40 anni di attività da festeggiare
ALT – Associazione per la Lotta alla Trombosi e alle malattie cardiovascolari – Ente Filantropico nel 2026 celebra un doppio traguardo. 40 anni di impegno nella prevenzione delle malattie da Trombosi e 30 anni di Agende del Cuore. Un anniversario importante che ALT sceglie di festeggiare con un simbolo prezioso. L’Agenda del Cuore 2026, una “agenda d’oro” che racchiude e racconta quarant’anni di dedizione alla conoscenza, alla ricerca e alla salute di tutti. Grazie ai fondi raccolti con l’Agenda 2026, infatti, ALT EF finanzierà progetti di Ricerca scientifica multidisciplinare sulla Trombosi.
“L’Agenda del Cuore è un modo per condividere ciò che ALT fa da quarant’anni. Diffondere conoscenza, perché nessuno debba più dire “io non lo sapevo”. – spiega la Dott.ssa Lidia Rota Vender, presidente di ALT –. In questi quarant’anni abbiamo realizzato Agende di tutti i colori, in tutti i sensi, ma questa è speciale. Celebra 40 anni di lavoro di ALT e 30 anni di dialogo con chi ci segue e ci sostiene. Questa Agenda dunque è un dono d’oro, proprio come la salute che ogni giorno coltiviamo con le nostre scelte. La prevenzione non è fatta di esami costosi, ma di consapevolezza, di piccoli gesti quotidiani che cambiano la vita”.
L’Agenda del Cuore, una compagna di viaggio nelle prevenzione
Ogni pagina dell’Agenda del Cuore 2026, dunque, invita a dedicare tempo non solo alle cose da fare, ma al proprio benessere. Ricordando che le scelte di salute quotidiane sono il modo più autentico per tutelare sé stessi. E, in fondo, per guadagnare tempo da vivere meglio. Mese dopo mese, infatti, l’agenda accompagna chi la utilizza con informazioni scientifiche chiare, consigli pratici e curiosità per prendersi cura del cuore e della salute in generale. Imparando a riconoscere i segnali da non trascurare e a correggere i fattori di rischio modificabili.

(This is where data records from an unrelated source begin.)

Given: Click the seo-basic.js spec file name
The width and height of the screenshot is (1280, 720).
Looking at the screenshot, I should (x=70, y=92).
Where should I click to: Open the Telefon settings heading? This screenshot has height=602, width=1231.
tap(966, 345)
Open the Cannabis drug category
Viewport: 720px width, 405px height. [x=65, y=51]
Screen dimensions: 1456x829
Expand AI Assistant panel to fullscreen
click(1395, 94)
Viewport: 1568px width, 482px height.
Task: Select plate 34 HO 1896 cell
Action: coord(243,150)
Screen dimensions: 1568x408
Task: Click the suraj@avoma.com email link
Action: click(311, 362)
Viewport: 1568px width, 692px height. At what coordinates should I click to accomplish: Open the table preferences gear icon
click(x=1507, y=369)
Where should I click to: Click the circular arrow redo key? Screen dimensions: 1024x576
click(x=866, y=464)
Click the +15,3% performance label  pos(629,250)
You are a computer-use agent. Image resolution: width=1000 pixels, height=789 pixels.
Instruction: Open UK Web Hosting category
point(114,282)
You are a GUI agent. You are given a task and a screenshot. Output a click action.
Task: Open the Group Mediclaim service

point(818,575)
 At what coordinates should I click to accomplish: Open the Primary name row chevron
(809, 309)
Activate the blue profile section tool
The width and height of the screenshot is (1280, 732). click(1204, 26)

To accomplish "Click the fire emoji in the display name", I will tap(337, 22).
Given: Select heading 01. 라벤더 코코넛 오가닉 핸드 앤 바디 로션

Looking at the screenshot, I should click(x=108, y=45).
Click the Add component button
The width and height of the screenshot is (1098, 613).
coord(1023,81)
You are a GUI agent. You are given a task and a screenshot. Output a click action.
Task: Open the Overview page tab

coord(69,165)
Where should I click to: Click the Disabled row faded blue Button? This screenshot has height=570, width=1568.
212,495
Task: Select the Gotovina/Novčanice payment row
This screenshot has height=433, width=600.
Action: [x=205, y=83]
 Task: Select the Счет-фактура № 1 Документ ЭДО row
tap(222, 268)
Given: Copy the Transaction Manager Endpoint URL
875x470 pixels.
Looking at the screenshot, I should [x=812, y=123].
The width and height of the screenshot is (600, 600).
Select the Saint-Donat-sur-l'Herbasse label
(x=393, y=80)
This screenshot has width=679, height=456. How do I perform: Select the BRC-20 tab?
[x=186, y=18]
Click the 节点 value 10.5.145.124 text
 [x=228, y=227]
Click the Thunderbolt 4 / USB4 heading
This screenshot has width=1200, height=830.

Con la sua veste grafica elegante e i QR code interattivi che rimandano a contenuti di approfondimento, l’Agenda del Cuore trasforma la scienza in linguaggio quotidiano. Promuovendo un approccio positivo, semplice e, perché no, anche un po’ divertente.
L’Agenda del Cuore 2026 dunque è un regalo prezioso. Un piccolo gesto che può generare grande valore, sostenendo la missione di ALT e promuovendo la cultura della prevenzione e il contrasto alle malattie cardiovascolari da Trombosi. Che resta la prima causa di morte e di grave invalidità nel nostro Paese. Colpendo ogni anno 600mila persone – di cui una su tre potrebbe essere salvata grazie alla conoscenza dei sintomi e alla prevenzione.